YOUNG York company NUE Music Theatre will complete a hat-trick of cutting-edge musical choices for their first three shows with Rent, New York’s most electrifying rock-opera of the 1990s.
Already, the company has staged the gay love story Bare: A Pop Opera and Bat Boy: The Musical, a kind of Rocky Horror Show-style retelling of Tim Burton’s outsider movie, Edward Scissorhands, last year.
Now NUEMusic are to present Jonathan Larson and Billy Aronson’s update of Puccini’s La Boheme, relocated from the Parisian Left Bank to New York’s East Village and the contemporary problems of AIDS, drugs and poverty.
The 1996 American musical will be performed at 41 Monkgate, York, from July 18 to 20 with its blend of rock, blues, gospel and soul music.
The story is set between two Christmases and revolves around two squatters, former junkie punk singer, guitarist and composer Roger Davis and videographer Mark Cohen. Roger is HIV-positive, and so to his new girlfriend, Mimi Marquez, a heroin-addicted exotic dancer at a sadomasochist club.

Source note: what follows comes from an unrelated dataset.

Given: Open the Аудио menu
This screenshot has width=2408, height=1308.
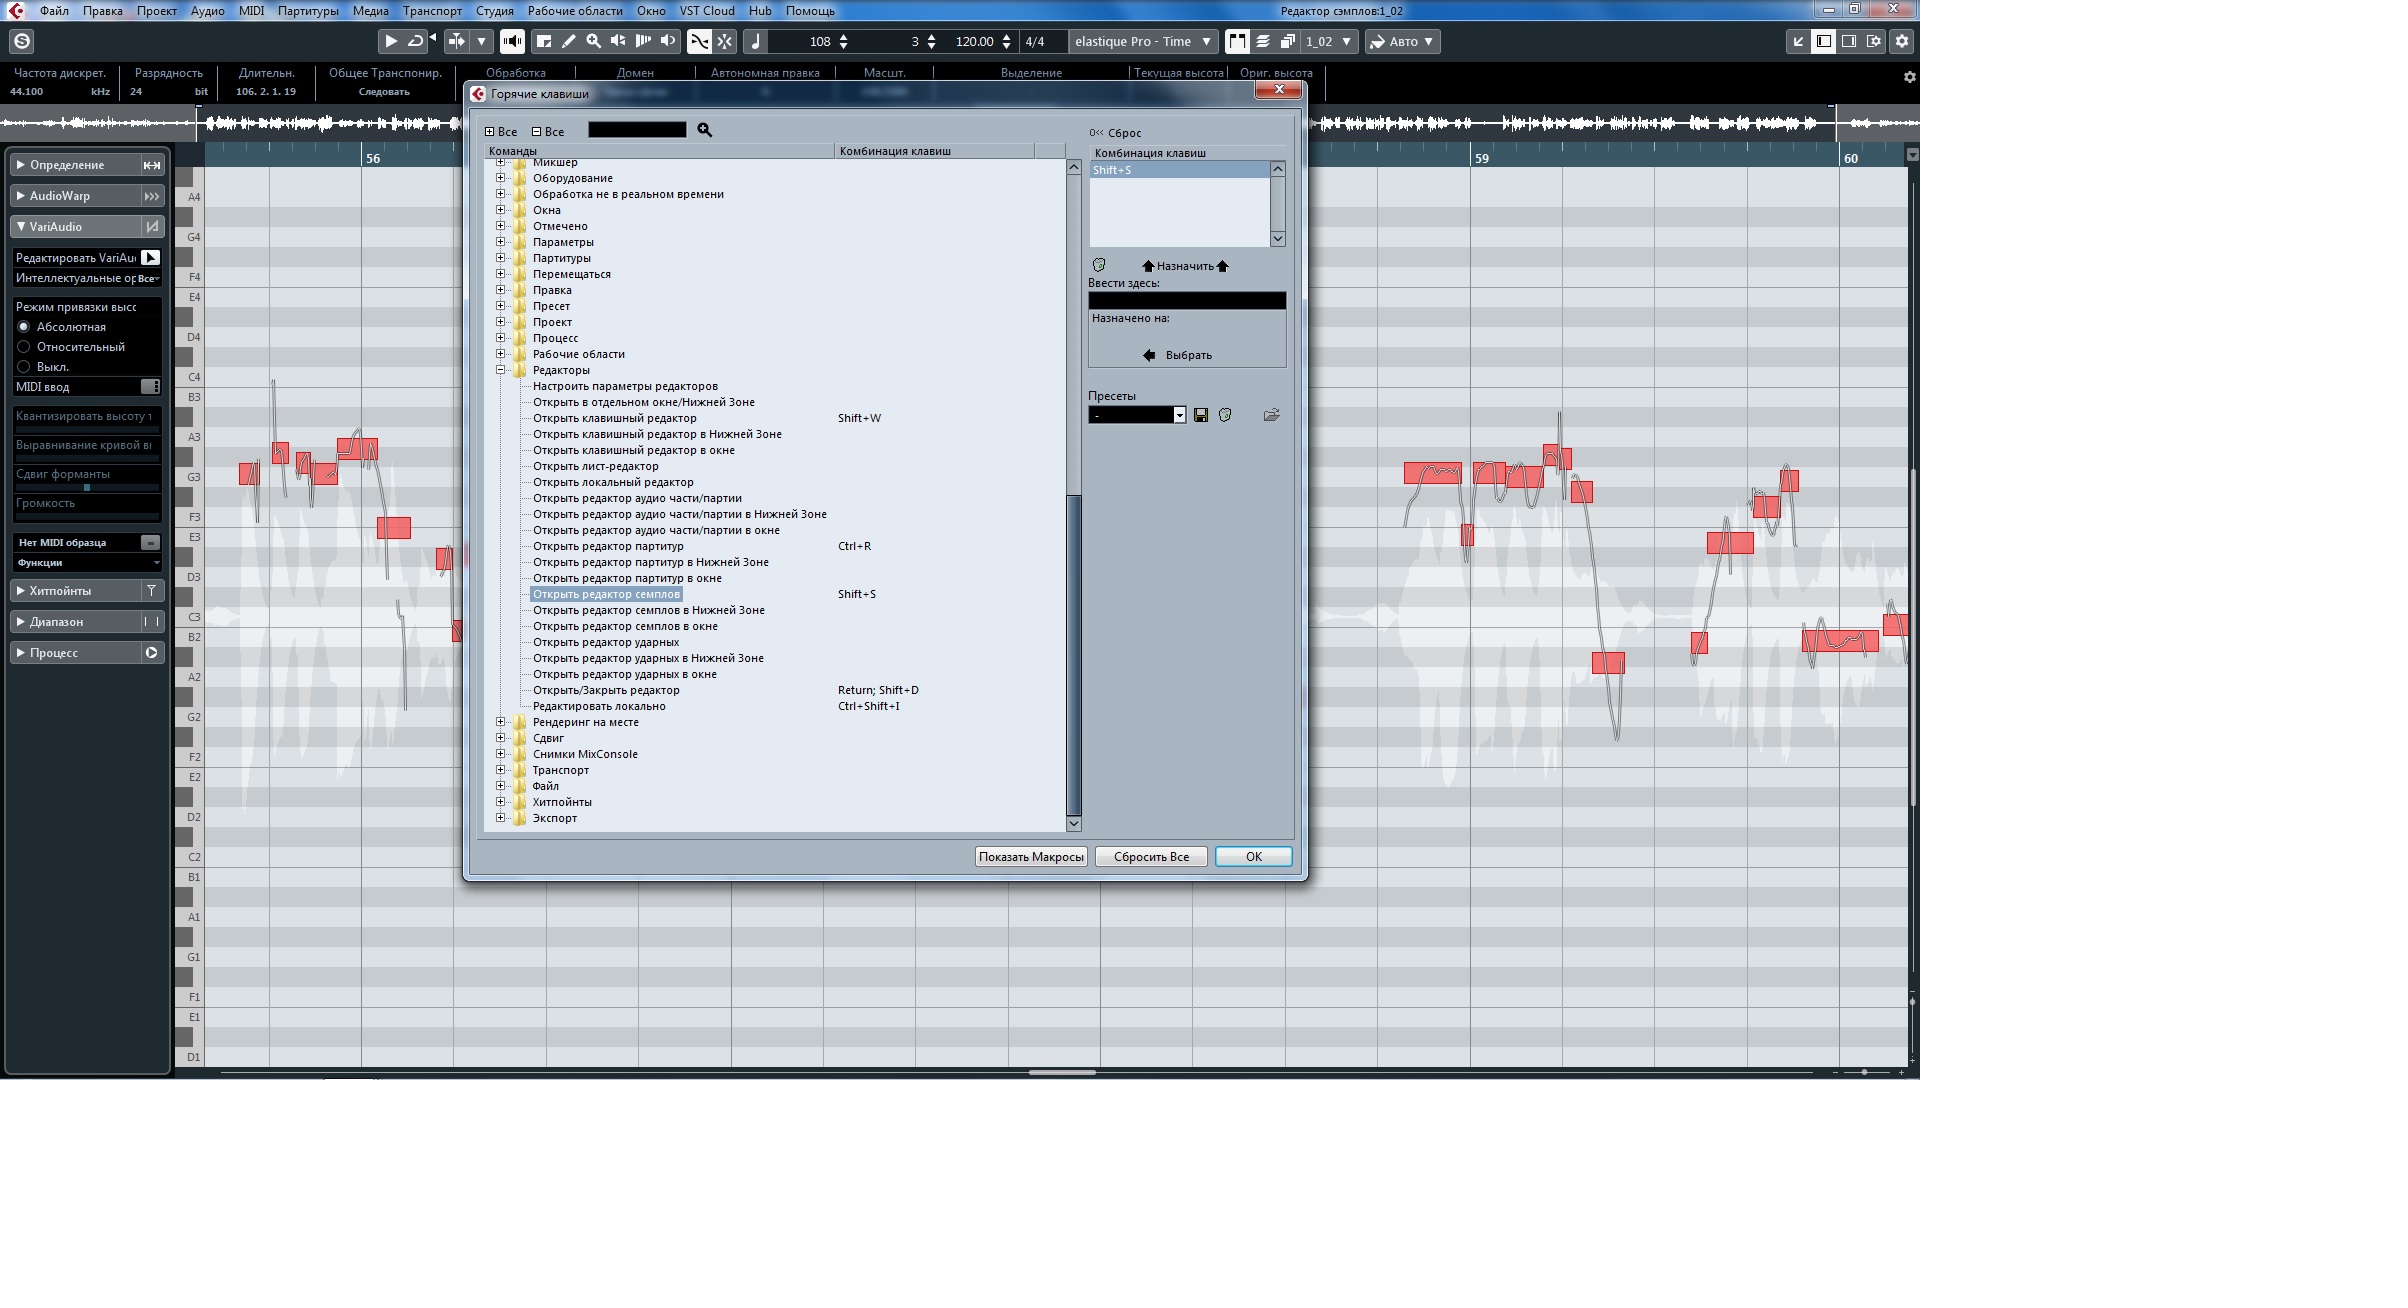Looking at the screenshot, I should [x=208, y=11].
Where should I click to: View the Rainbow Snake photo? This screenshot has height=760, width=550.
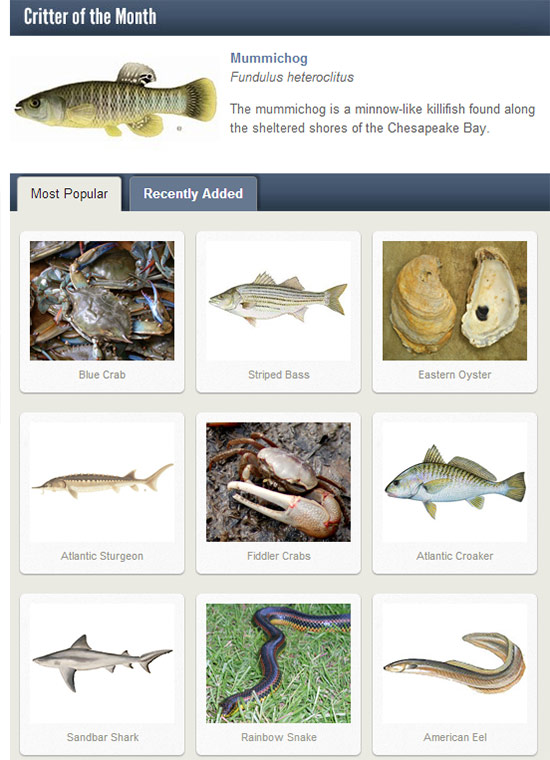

Meanwhile, Mark’s performance-artist girlfriend, Maureen Johnson, has dumped him for a woman, Joanne Jefferson.
The show opens with Roger trying to come to terms with the suicide of his HIV-positive former girlfriend and striving to write a knockout song before he dies. Show composer Jonathan Larson died suddenly of an aneurysm on the day before the off-Broadway previews begin, and so he never knew his own songs went on to win Tony, Drama Desk and Outer Critics Circle Awards.

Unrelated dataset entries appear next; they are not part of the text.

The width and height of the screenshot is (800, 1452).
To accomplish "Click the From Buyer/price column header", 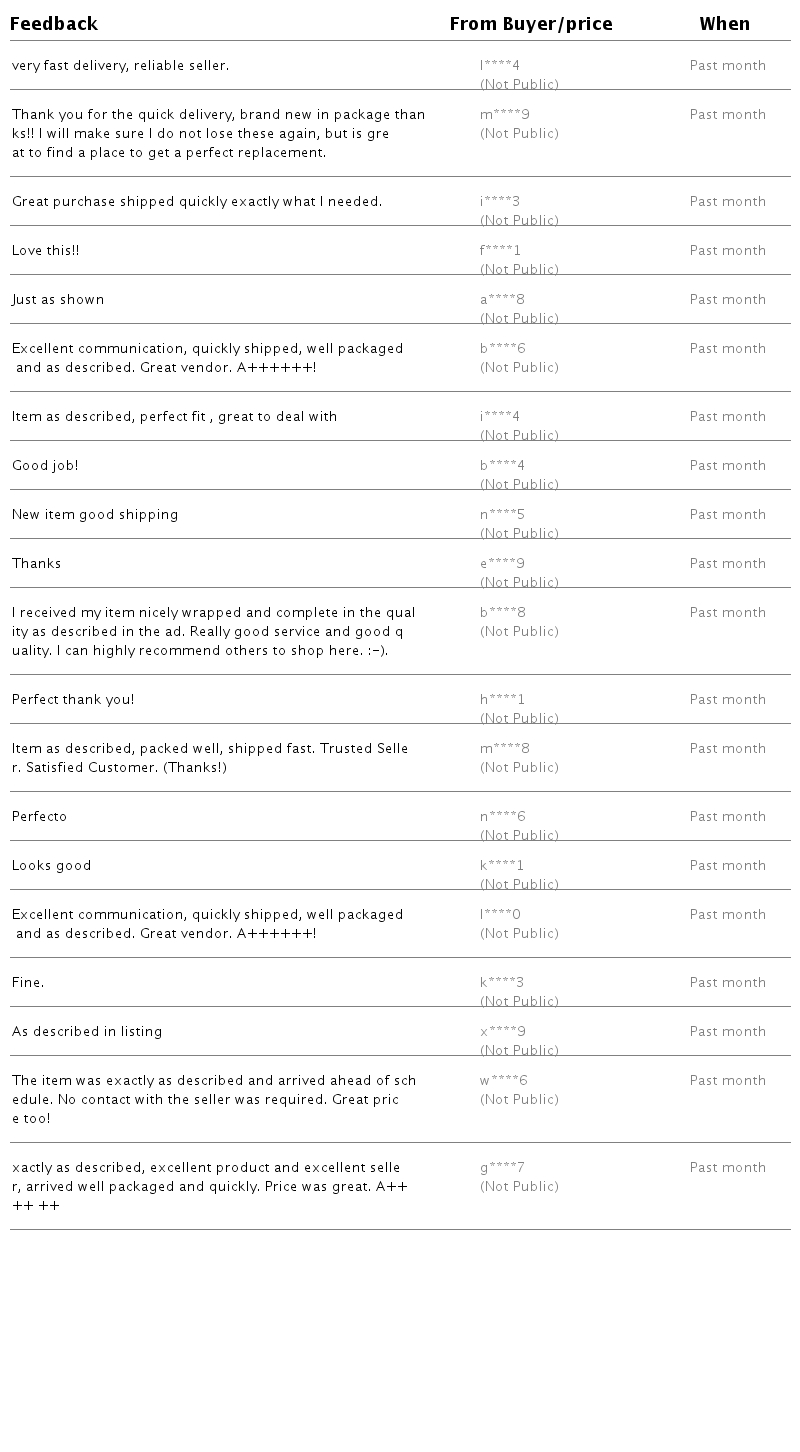I will pyautogui.click(x=531, y=24).
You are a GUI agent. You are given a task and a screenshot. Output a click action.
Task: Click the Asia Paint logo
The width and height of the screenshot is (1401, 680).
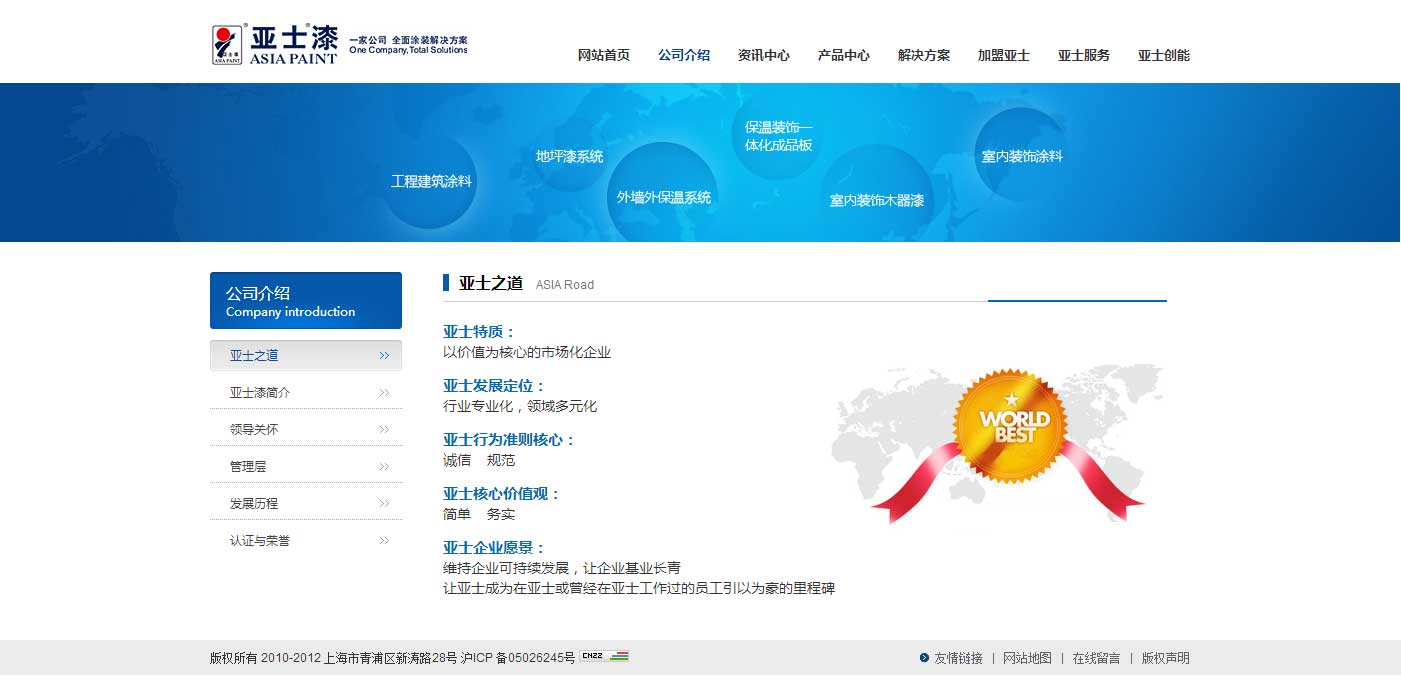[x=275, y=44]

Rent has gone on to global success and NUE Music actress Robyn Grant, who will play the bisexual Maureen, believes it is time to take a new look at Larsson’s musical with a 2013 setting.
“NUEMusic like to do their own thing,” she says.
“So we hope we hope to bring fresh views and a new lease of life to an overdone musical, really stripping it back to its roots and creating an original, organic piece of theatre.”
NUEMusic’s production will be directed by stage director and film-maker Cal O’Connell, working in tandem with musical director Thomas Marlow, a 21-year-old postgraduate student at the University of York.
“What we thrive on as a company is having creative team that allows us express ourselves, but what’s great is that Cal and Thomas will tell us where we’re going wrong, which means it will be tighter than our previous shows,” says Robyn.
Fellow company member Aran MacRae, who will play Roger, has worked previously with Cal at York Stage Musicals. “He shares our vision to be free and able to do our own thing in rehearsal,” he says.
“That was important for us, because it’s a rock opera, we want to have the chance for it to come from our hearts.”
Robyn believes Rent defined a new age of musicals. “It changed musical theatre as it addressed such a devastating issue and responded to it with a rock musical – and in doing so, musicals like Spring Awakening came about because of it,” she says.
“It’s not perfect but it’s still very relevant, and that’s why we’re bringing it forward to now when we’re all a bit lost and we’re skint.
“The show has become associated with its look and its songs, but there’s more to it than that; its essence is about loving your friends and yourself.”